Podróżowanie z medyczną marihuaną w Ameryce Północnej.
Mimo faktu, że 30 stanów USA i cała Kanada zalegalizowały medyczną marihuanę, podróżowanie z nią wciąż nie jest rzeczą łatwą. Na pewno nie w Ameryce Północnej. Niezależnie od tego, czy podróżujesz drogą lądową, morską, czy powietrzną. Pacjenci medycznej marihuany, którzy podróżują ze swoim lekarstwem w bagażu – niestety – ale mogą podlegać poważnym karom, a nawet być posądzeni o przestępstwo.

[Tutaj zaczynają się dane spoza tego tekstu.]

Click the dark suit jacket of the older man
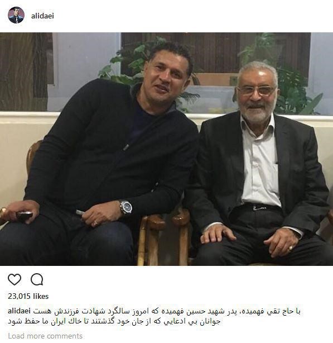Screen dimensions: 333x343 (218, 175)
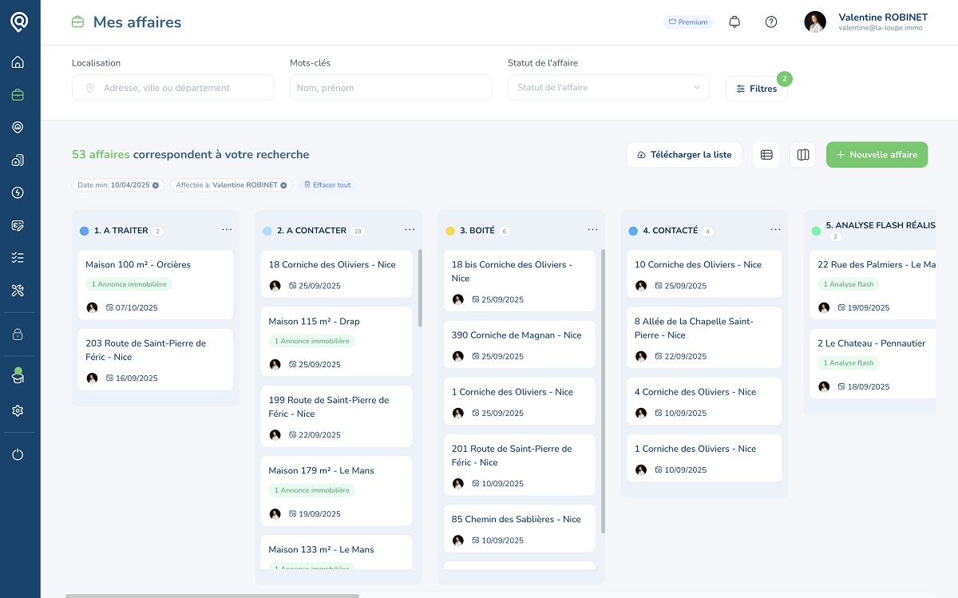Open settings gear in sidebar
This screenshot has width=958, height=598.
coord(18,410)
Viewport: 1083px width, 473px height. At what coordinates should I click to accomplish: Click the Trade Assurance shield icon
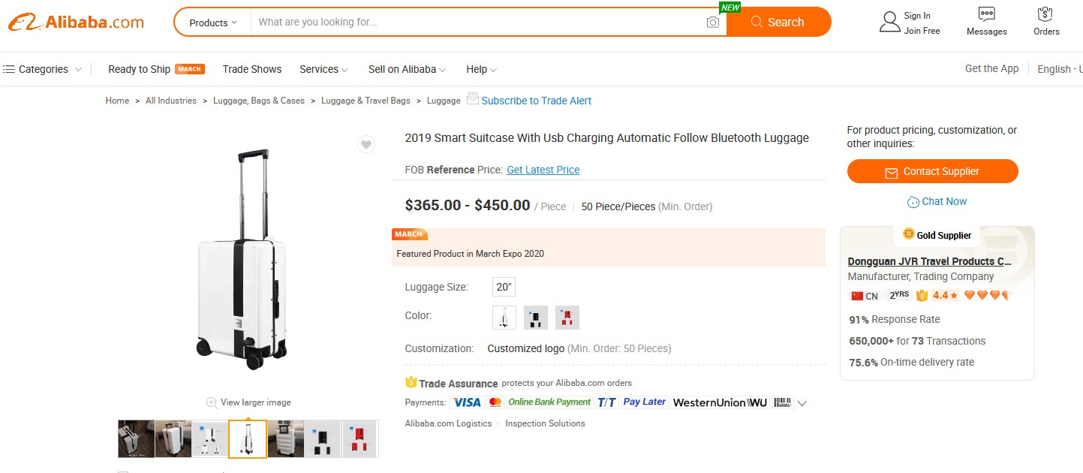pos(410,383)
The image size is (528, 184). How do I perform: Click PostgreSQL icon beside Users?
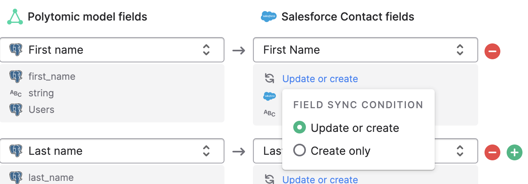(x=16, y=109)
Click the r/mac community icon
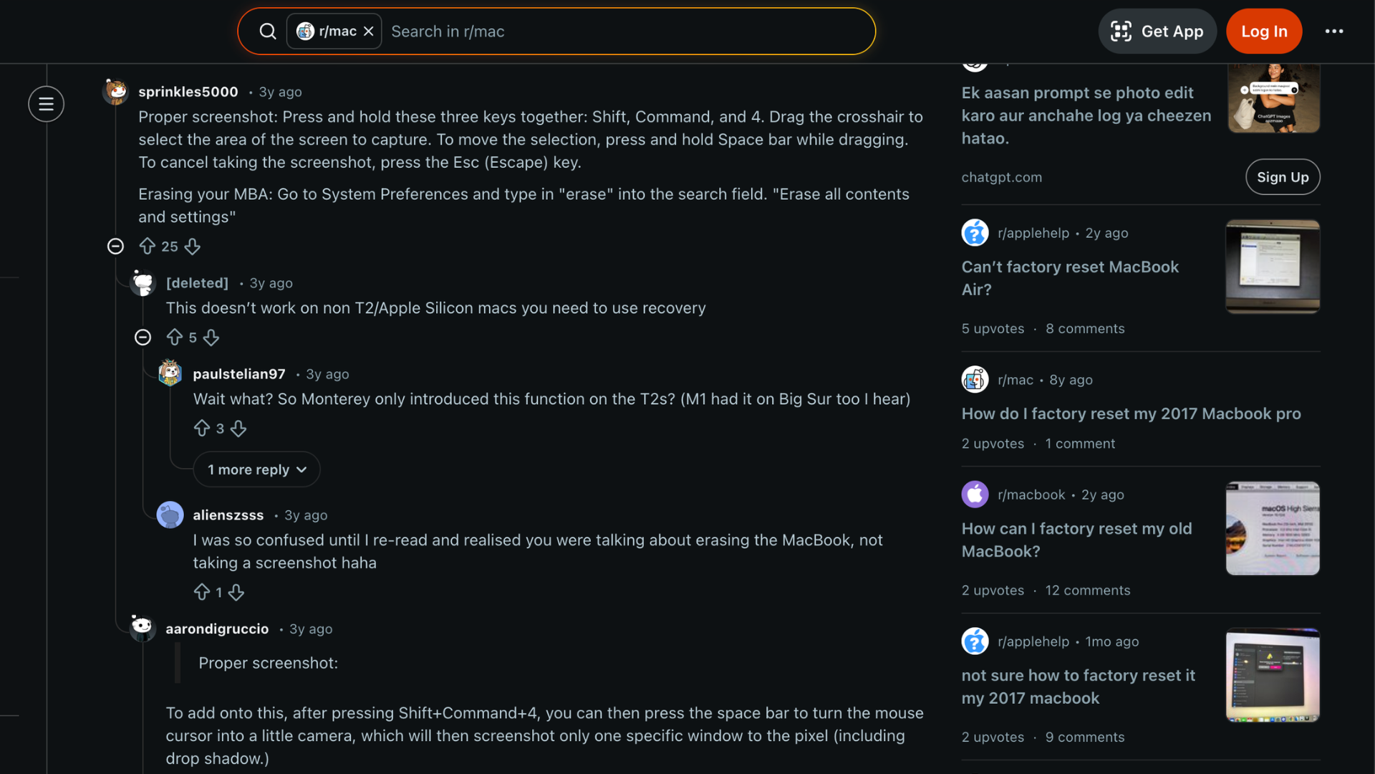The height and width of the screenshot is (774, 1375). coord(974,379)
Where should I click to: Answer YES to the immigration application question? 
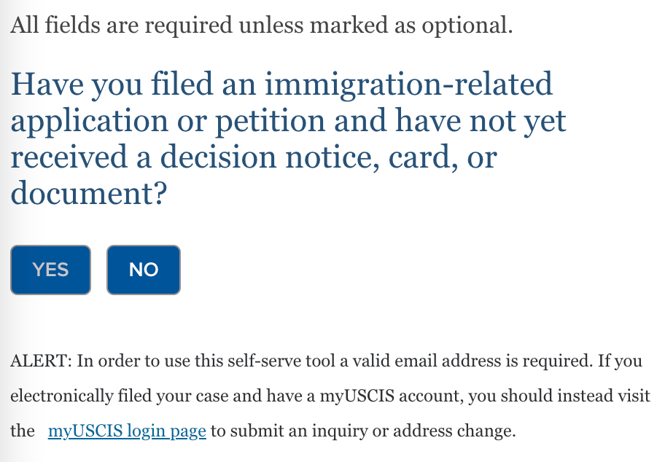(50, 270)
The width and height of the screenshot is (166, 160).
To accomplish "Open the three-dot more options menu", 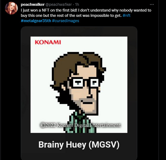I will pyautogui.click(x=152, y=4).
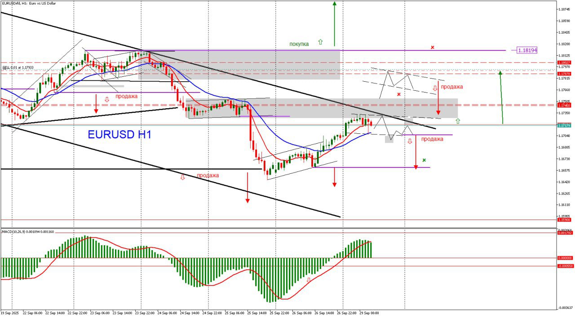Select the large green arrow above покупка

(334, 22)
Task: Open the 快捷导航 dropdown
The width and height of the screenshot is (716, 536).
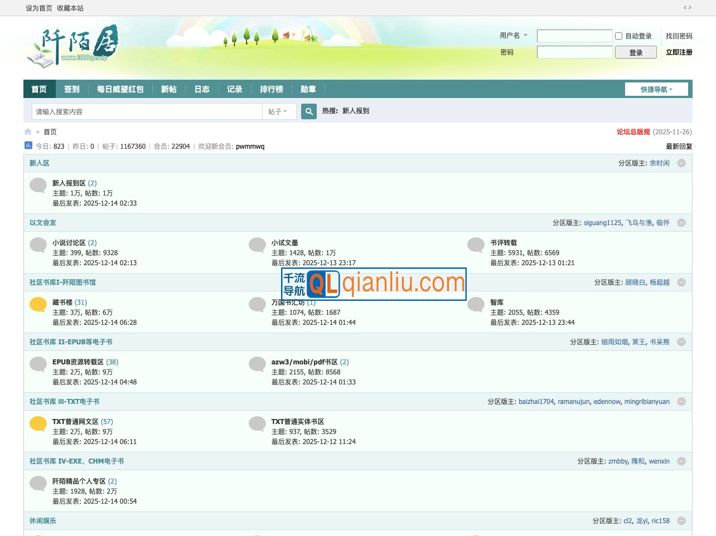Action: point(656,89)
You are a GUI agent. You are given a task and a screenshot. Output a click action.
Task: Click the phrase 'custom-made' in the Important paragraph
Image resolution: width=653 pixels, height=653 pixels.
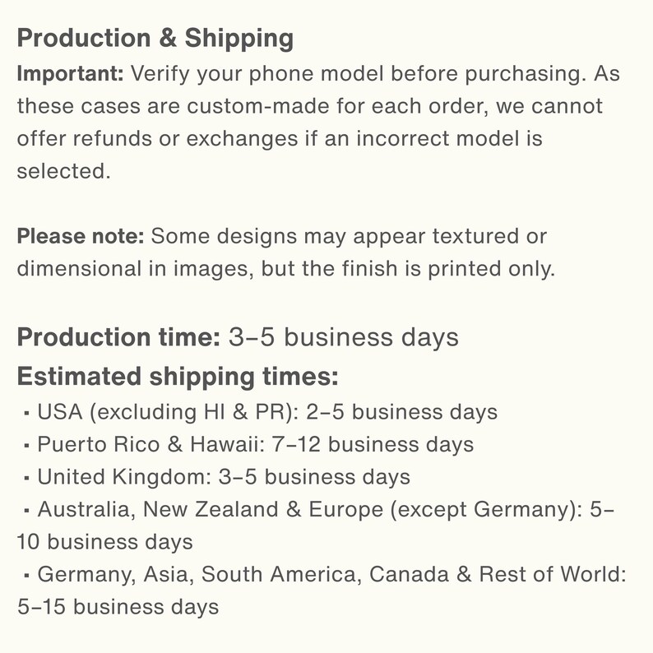tap(258, 106)
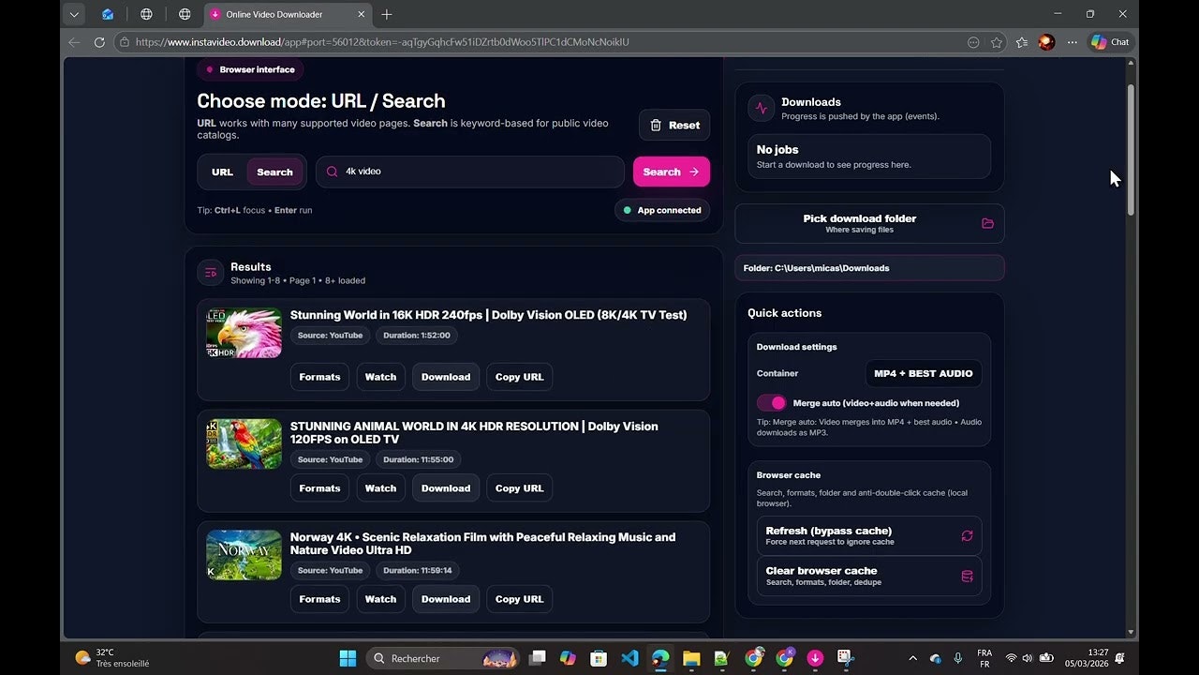Copy URL of the Norway 4K video

[x=519, y=599]
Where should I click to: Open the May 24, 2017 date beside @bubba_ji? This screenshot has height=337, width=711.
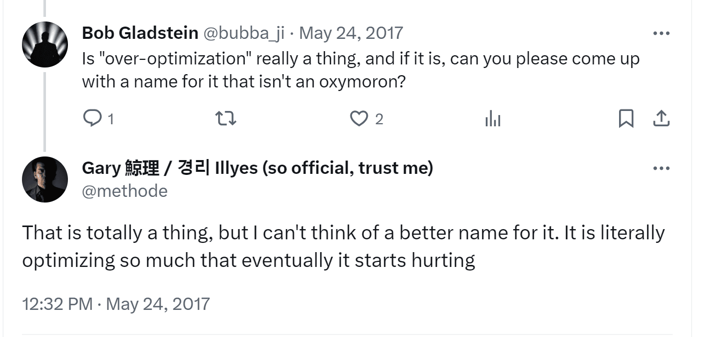pyautogui.click(x=351, y=33)
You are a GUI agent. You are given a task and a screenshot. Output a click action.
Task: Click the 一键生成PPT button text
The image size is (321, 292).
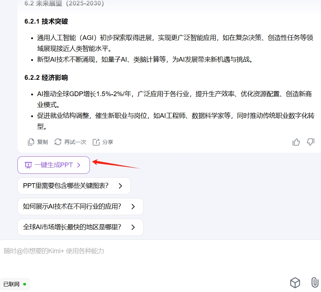pos(54,165)
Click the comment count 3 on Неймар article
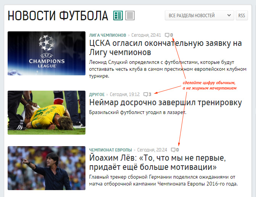Viewport: 256px width, 197px height. point(150,94)
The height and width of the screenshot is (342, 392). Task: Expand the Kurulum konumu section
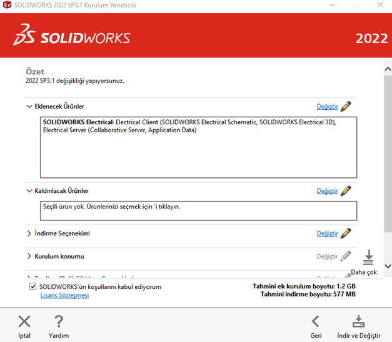click(29, 257)
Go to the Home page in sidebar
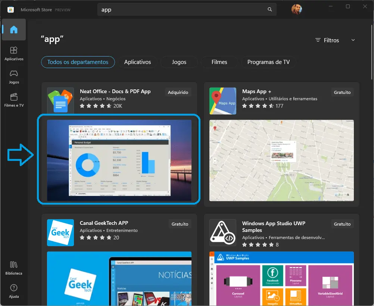This screenshot has height=306, width=374. pyautogui.click(x=14, y=30)
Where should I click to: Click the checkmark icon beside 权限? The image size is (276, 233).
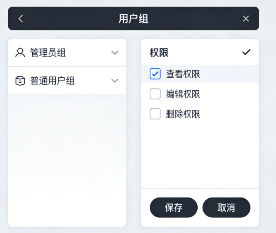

Autostrady międzystanowe w USA podlegają jurysdykcji federalnej. Zatem jeśli twój samochód zostanie zatrzymany i przeszukany przez funkcjonariusza, to sposób w jaki będzie się z tobą obchodził zależy od jego woli. Funkcjonariusz może potencjalnie zrujnować twoją podróż całkowicie konfiskując marihuanę. W najgorszym przypadku może cię również aresztować. Przekraczanie linii stanowych z marihuaną w bagażu nadal jest przestępstwem federalnym.
TSA również nie akceptuje medycznej marihuany ani produktów zawierających CBD na pokładach swoich samolotów. Nawet w przypadku lotów krajowych. Na amerykańskich lotniskach można nawet spotkać specjalne śmietniki na marihuanę. Natomiast międzynarodowe lotnisko w Denver, lotnisko w Las Vegas i kilka innych, zatrudnia depozytariuszy, specjalnie dla pasażerów, którzy chcą pozbyć się marihuany zanim przejdą przez kontrolę bagażu i wpadną w tarapaty.
Większość amerykańskich lotnisk zakazuje wnoszenia marihuany na ich teren. Ponadto, Kanada nadal zabrania importu i eksportu medycznej marihuany.
Prawo dotyczące medycznej marihuany w USA dalekie jest od prawa obowiązującego w państwach członkowskich UE. Jeśli posiadasz receptę na medyczną marihuanę w UE, możesz wyjechać za granicę i mieć przy sobie ilość marihuany odpowiadającej twojej 30 – dniowej dawce. Jednak musisz również przygotować się na mnóstwo papierkowej roboty oraz długi okres oczekiwania na uzyskanie odpowiednich władz – jest to standardowa procedura operacyjna.